Атмосфера на даче сложилась непринужденная, почти семейная. Две дочери посла, как это делают все дети во всех странах, подарили дедушке свои рисунки. Джейн Томпсон тоже преподнесла отцу прощальный подарок. Мило улыбаясь, на своем не очень правильном русском языке она сказала, что долго раздумывала, что бы подарить не для собрания пыли на полке. Тут она вытащила из своей сумки небольшую коробочку и достала оттуда грубовато сделанную толстостенную большую стеклянную рюмку. На лице отца проступило откровенное недоумение. Он пригляделся: рюмка выглядела необычно: казалась почти полной.
Джейн Томпсон насладилась произведенным эффектом. Продолжая улыбаться, стала пояснять: на такой должности, как у отца, часто приходится бывать на приемах. В России, где такая масса тостов, это тяжелая для здоровья работа. Она не раз наблюдала, как заставляют пить до дна.

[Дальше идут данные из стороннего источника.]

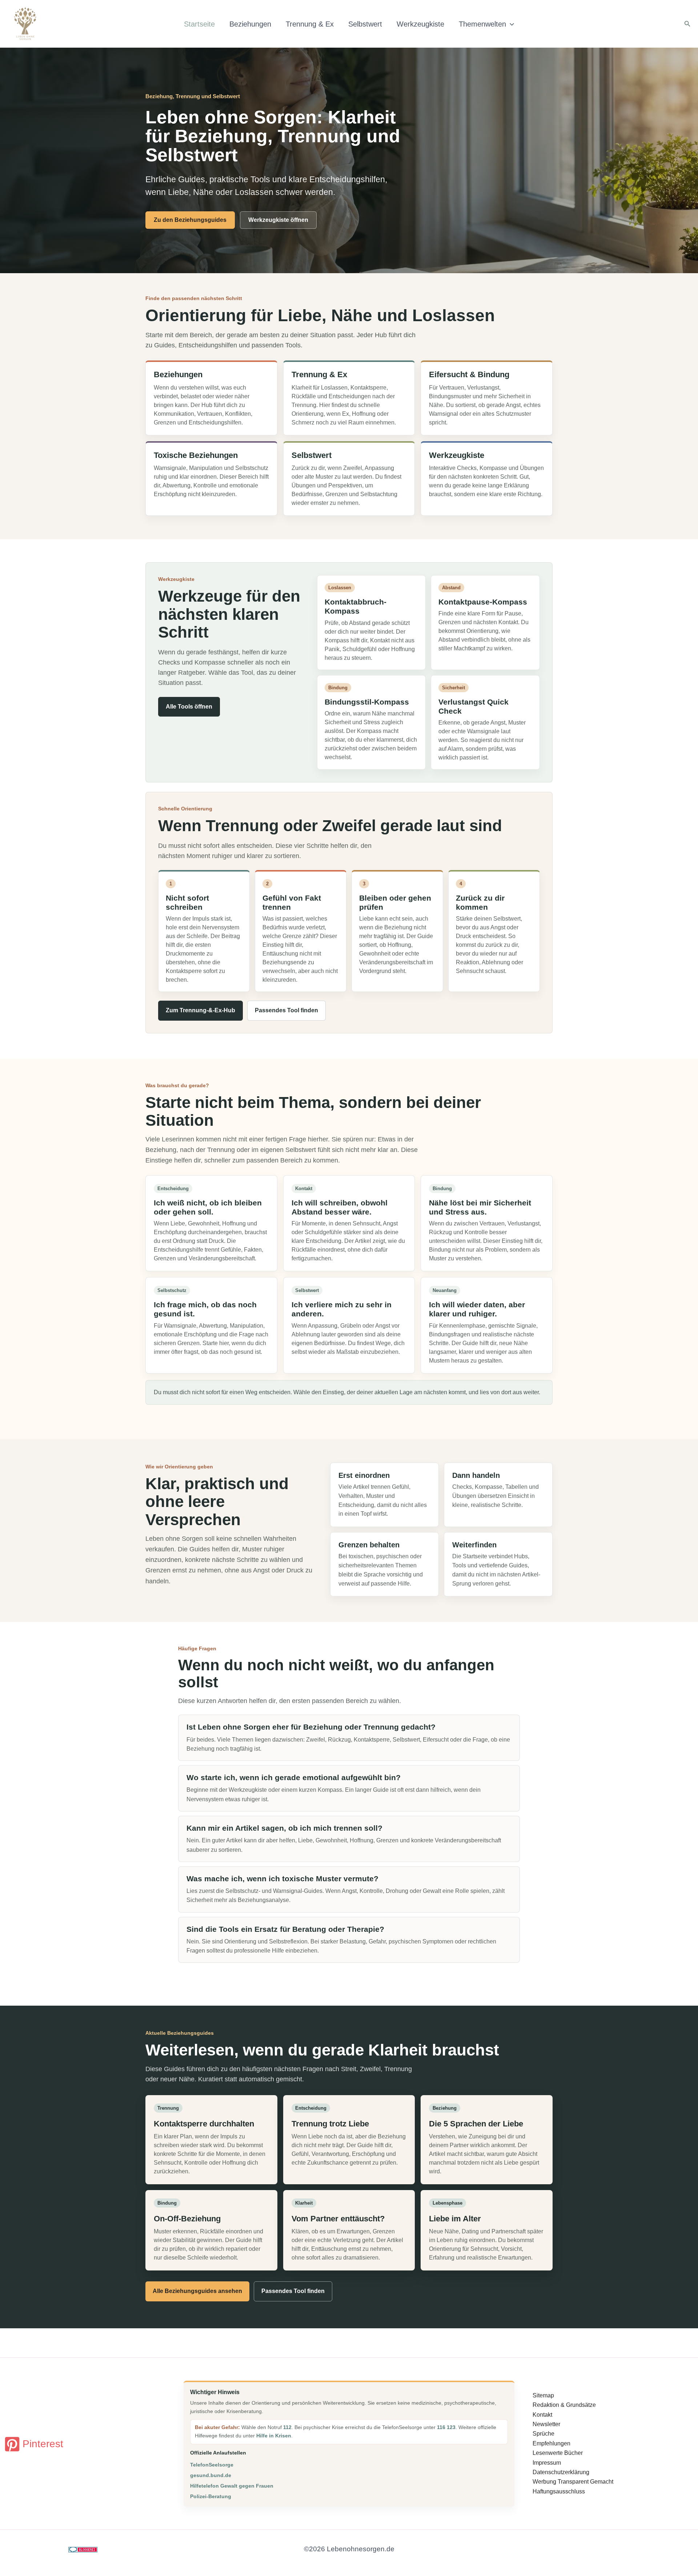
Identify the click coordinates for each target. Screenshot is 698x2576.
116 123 (446, 2427)
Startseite (199, 24)
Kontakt (542, 2415)
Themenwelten (482, 24)
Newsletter (546, 2424)
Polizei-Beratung (210, 2496)
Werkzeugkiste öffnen (278, 220)
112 (287, 2427)
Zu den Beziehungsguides (190, 220)
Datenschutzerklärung (561, 2472)
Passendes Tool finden (286, 1010)
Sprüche (543, 2434)
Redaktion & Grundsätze (564, 2405)
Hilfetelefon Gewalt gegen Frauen (231, 2486)
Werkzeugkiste (420, 24)
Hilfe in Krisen (273, 2436)
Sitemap (543, 2395)
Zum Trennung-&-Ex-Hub (200, 1010)
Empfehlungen (551, 2443)
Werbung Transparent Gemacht (573, 2482)
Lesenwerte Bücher (558, 2453)
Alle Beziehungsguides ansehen (197, 2291)
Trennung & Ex (310, 24)
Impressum (547, 2463)
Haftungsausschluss (559, 2491)
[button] (510, 24)
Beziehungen (250, 24)
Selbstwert (365, 24)
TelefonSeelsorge (211, 2465)
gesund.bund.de (210, 2475)
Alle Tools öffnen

С этой рюмкой отец сможет не переживать за столом, она всегда полна, и ее без опаски можно опорожнять раз за разом.
— Она внутри из стекла, — пояснила миссис Томпсон, — создается полное впечатление полной, а на самом деле там чуть-чуть.
Вплотную сблизив указательный и большой пальцы левой руки, она показала сколько.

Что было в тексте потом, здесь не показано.